Carmitha looked round the courtyard, almost embarrassed. “Are you letting Grant know all this?”

“Yes. Yes, I am. I promise.”

“Okay. I don’t know exactly where they are. I left the pair of them at Bytham, they took the aeroambulance. I saw it fly away.”

“Aeroambulance?”

“Yes. It was Genevieve’s idea. They were trying to reach Norwich. They thought they’d be safe there.”

“Oh.” He held his horse tightly, almost as though he would fall without its support. His face brimmed with regret. “It would take me months to reach the city. That’s if there’s a ship that’ll take me. Damn!”

She put a tentative hand on his arm. “Sorry I’m not much more help. But that Louise is one tough girl. If anyone is going to avoid possession, it’ll be her.”

He stared at her incredulously, then gave a bitter laugh. “My Louise? Tough? She can’t even sugar her own grapefruit for breakfast. God, what a stupid bloody way to bring up children. Why did you do that? Why don’t you let them see the world for what it really is? Because they’re born to be ladies, our society protects them. I protect them, as every father should. I give them everything that’s right and decent in the world. Your society is shit , worthless, irrelevant; it doesn’t even qualify as a society; you’re playing out a medieval pageant, not living. Being pathetic and insignificant isn’t a way of defending yourself and everyone you love. People have to face up to what’s outside their own horizon. Nothing was outside, not until you demon freaks came and ruined the universe. We have lived here for centuries and made ourselves a good respectable home. And you scum ruined that. Ruined! You stole it from us, and now you’re trying to rebuild everything you say you hate. You’re not even bloody savages, you’re below that. No wonder hell didn’t want you.”

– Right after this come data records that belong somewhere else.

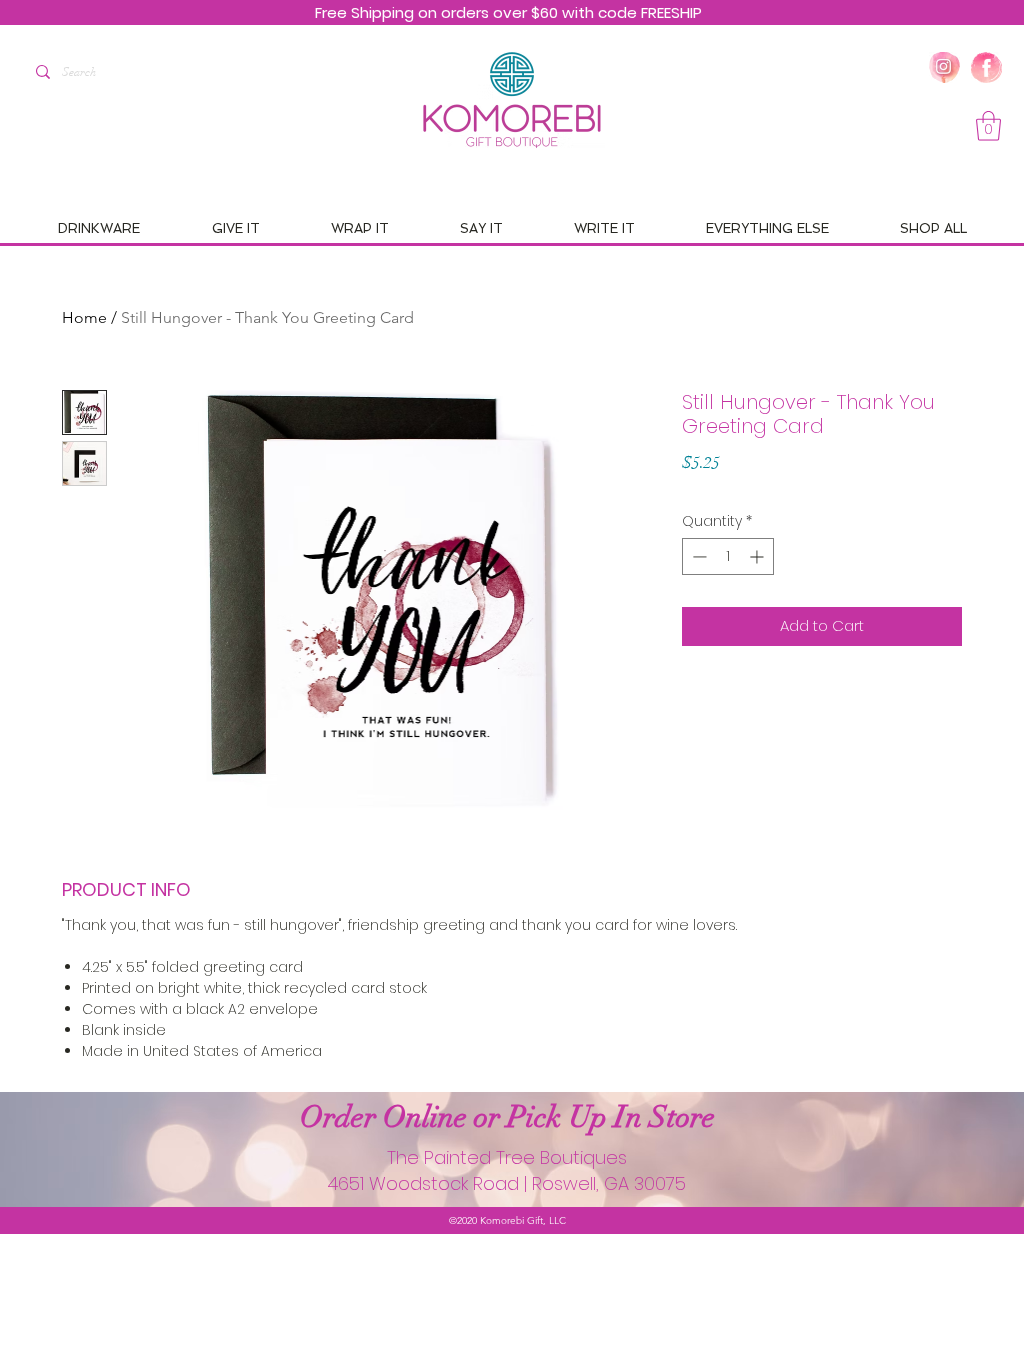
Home (84, 317)
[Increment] (758, 556)
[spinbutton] (728, 556)
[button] (988, 126)
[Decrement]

“Hey!” Carmitha shook him hard. “Hey, snap out of it.”

“Don’t touch me!” he screamed. His whole body was trembling violently. “Oh God.” He sank to his knees, hands pressed into his face. A wretched voice burbled out between clawed fingers. “I’m him, I’m him. There’s no difference any more. This isn’t what we wanted. Don’t you understand? This isn’t how life’s supposed to be here. This was meant to be paradise.”

“No such place.” She rubbed the top of his spine, trying to ease some of the badly knotted muscles. “You’ve just got to make the best of it. Like everybody else.”

His head bobbed weakly in what Carmitha supposed was acknowledgement. She decided this probably wasn’t the best time to tell him his dear precious Louise was pregnant.